Datos para procesar
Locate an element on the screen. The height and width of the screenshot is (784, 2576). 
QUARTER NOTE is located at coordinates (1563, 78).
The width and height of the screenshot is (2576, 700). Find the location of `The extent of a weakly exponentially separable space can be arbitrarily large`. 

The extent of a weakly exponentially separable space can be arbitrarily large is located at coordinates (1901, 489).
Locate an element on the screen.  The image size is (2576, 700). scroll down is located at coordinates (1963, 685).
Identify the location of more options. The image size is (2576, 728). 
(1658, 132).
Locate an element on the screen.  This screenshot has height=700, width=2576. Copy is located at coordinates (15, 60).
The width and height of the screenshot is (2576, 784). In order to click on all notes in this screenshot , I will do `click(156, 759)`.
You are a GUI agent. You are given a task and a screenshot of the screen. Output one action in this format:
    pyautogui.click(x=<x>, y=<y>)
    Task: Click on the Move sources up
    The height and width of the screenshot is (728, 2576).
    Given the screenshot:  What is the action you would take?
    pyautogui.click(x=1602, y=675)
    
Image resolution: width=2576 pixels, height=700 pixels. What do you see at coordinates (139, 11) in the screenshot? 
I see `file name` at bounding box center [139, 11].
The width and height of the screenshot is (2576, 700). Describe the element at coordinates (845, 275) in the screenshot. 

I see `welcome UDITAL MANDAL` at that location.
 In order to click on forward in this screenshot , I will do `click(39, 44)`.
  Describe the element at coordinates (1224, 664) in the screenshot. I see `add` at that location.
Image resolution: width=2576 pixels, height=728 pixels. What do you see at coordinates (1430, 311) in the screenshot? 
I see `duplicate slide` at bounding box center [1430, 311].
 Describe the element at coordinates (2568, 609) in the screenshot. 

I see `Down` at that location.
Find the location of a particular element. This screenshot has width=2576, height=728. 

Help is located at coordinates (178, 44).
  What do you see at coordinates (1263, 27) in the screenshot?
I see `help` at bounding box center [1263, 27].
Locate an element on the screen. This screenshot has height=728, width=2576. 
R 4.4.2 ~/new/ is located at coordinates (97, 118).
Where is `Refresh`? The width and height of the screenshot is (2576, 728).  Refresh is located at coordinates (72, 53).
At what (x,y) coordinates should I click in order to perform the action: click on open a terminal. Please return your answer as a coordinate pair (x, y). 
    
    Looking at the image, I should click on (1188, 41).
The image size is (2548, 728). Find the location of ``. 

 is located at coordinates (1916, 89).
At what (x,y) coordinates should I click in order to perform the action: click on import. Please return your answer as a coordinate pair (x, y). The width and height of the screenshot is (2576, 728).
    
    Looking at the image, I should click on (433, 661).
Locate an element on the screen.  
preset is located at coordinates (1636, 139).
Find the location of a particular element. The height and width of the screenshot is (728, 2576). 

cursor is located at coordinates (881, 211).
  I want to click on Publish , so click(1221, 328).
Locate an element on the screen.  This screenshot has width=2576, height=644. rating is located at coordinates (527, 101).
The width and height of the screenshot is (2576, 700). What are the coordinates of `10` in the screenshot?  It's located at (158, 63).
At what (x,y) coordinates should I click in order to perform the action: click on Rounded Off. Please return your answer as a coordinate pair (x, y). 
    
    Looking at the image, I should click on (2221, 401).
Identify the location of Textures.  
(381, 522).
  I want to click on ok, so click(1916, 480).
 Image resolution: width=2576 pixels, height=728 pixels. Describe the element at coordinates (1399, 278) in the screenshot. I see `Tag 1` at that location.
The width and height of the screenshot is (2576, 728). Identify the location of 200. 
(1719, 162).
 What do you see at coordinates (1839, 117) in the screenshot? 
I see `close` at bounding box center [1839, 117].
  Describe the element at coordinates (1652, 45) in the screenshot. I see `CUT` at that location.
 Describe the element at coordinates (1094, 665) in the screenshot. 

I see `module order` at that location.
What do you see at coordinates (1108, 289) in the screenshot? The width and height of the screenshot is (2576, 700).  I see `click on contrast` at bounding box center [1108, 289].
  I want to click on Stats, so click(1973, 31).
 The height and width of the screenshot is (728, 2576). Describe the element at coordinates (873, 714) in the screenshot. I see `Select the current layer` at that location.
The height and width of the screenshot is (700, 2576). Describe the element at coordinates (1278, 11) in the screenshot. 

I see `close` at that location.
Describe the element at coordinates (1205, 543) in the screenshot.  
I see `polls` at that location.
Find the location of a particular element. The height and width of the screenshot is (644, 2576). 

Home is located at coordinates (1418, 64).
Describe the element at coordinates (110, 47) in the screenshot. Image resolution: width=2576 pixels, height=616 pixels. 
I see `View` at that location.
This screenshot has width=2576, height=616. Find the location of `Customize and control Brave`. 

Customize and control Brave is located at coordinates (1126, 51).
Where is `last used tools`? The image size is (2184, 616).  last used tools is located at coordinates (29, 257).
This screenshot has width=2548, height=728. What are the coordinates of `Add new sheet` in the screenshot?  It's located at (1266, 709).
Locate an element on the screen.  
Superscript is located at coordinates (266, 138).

Qué se pide
Reproduce todas las líneas de arriba tal como están, sin cambiar nada.

Respuesta correcta
Locate an element on the screen. The height and width of the screenshot is (784, 2576). 
QUARTER NOTE is located at coordinates (1563, 78).
The width and height of the screenshot is (2576, 700). Find the location of `The extent of a weakly exponentially separable space can be arbitrarily large`. 

The extent of a weakly exponentially separable space can be arbitrarily large is located at coordinates (1901, 489).
Locate an element on the screen.  The image size is (2576, 700). scroll down is located at coordinates (1963, 685).
Identify the location of more options. The image size is (2576, 728). 
(1658, 132).
Locate an element on the screen.  This screenshot has height=700, width=2576. Copy is located at coordinates (15, 60).
The width and height of the screenshot is (2576, 784). In order to click on all notes in this screenshot , I will do `click(156, 759)`.
You are a GUI agent. You are given a task and a screenshot of the screen. Output one action in this format:
    pyautogui.click(x=<x>, y=<y>)
    Task: Click on the Move sources up
    The height and width of the screenshot is (728, 2576).
    Given the screenshot:  What is the action you would take?
    pyautogui.click(x=1602, y=675)
    
Image resolution: width=2576 pixels, height=700 pixels. What do you see at coordinates (139, 11) in the screenshot? 
I see `file name` at bounding box center [139, 11].
The width and height of the screenshot is (2576, 700). Describe the element at coordinates (845, 275) in the screenshot. 

I see `welcome UDITAL MANDAL` at that location.
 In order to click on forward in this screenshot , I will do `click(39, 44)`.
  Describe the element at coordinates (1224, 664) in the screenshot. I see `add` at that location.
Image resolution: width=2576 pixels, height=728 pixels. What do you see at coordinates (1430, 311) in the screenshot? 
I see `duplicate slide` at bounding box center [1430, 311].
 Describe the element at coordinates (2568, 609) in the screenshot. 

I see `Down` at that location.
Find the location of a particular element. This screenshot has width=2576, height=728. 

Help is located at coordinates (178, 44).
  What do you see at coordinates (1263, 27) in the screenshot?
I see `help` at bounding box center [1263, 27].
Locate an element on the screen. This screenshot has height=728, width=2576. 
R 4.4.2 ~/new/ is located at coordinates (97, 118).
Where is `Refresh`? The width and height of the screenshot is (2576, 728).  Refresh is located at coordinates (72, 53).
At what (x,y) coordinates should I click in order to perform the action: click on open a terminal. Please return your answer as a coordinate pair (x, y). 
    
    Looking at the image, I should click on (1188, 41).
The image size is (2548, 728). Find the location of ``. 

 is located at coordinates (1916, 89).
At what (x,y) coordinates should I click in order to perform the action: click on import. Please return your answer as a coordinate pair (x, y). The width and height of the screenshot is (2576, 728).
    
    Looking at the image, I should click on (433, 661).
Locate an element on the screen.  
preset is located at coordinates (1636, 139).
Find the location of a particular element. The height and width of the screenshot is (728, 2576). 

cursor is located at coordinates (881, 211).
  I want to click on Publish , so click(1221, 328).
Locate an element on the screen.  This screenshot has width=2576, height=644. rating is located at coordinates (527, 101).
The width and height of the screenshot is (2576, 700). What are the coordinates of `10` in the screenshot?  It's located at (158, 63).
At what (x,y) coordinates should I click in order to perform the action: click on Rounded Off. Please return your answer as a coordinate pair (x, y). 
    
    Looking at the image, I should click on (2221, 401).
Identify the location of Textures.  
(381, 522).
  I want to click on ok, so click(1916, 480).
 Image resolution: width=2576 pixels, height=728 pixels. Describe the element at coordinates (1399, 278) in the screenshot. I see `Tag 1` at that location.
The width and height of the screenshot is (2576, 728). Identify the location of 200. 
(1719, 162).
 What do you see at coordinates (1839, 117) in the screenshot? 
I see `close` at bounding box center [1839, 117].
  Describe the element at coordinates (1652, 45) in the screenshot. I see `CUT` at that location.
 Describe the element at coordinates (1094, 665) in the screenshot. 

I see `module order` at that location.
What do you see at coordinates (1108, 289) in the screenshot? The width and height of the screenshot is (2576, 700).  I see `click on contrast` at bounding box center [1108, 289].
  I want to click on Stats, so click(1973, 31).
 The height and width of the screenshot is (728, 2576). Describe the element at coordinates (873, 714) in the screenshot. I see `Select the current layer` at that location.
The height and width of the screenshot is (700, 2576). Describe the element at coordinates (1278, 11) in the screenshot. 

I see `close` at that location.
Describe the element at coordinates (1205, 543) in the screenshot.  
I see `polls` at that location.
Find the location of a particular element. The height and width of the screenshot is (644, 2576). 

Home is located at coordinates (1418, 64).
Describe the element at coordinates (110, 47) in the screenshot. Image resolution: width=2576 pixels, height=616 pixels. 
I see `View` at that location.
This screenshot has width=2576, height=616. Find the location of `Customize and control Brave`. 

Customize and control Brave is located at coordinates (1126, 51).
Where is `last used tools`? The image size is (2184, 616).  last used tools is located at coordinates (29, 257).
This screenshot has width=2548, height=728. What are the coordinates of `Add new sheet` in the screenshot?  It's located at (1266, 709).
Locate an element on the screen.  
Superscript is located at coordinates (266, 138).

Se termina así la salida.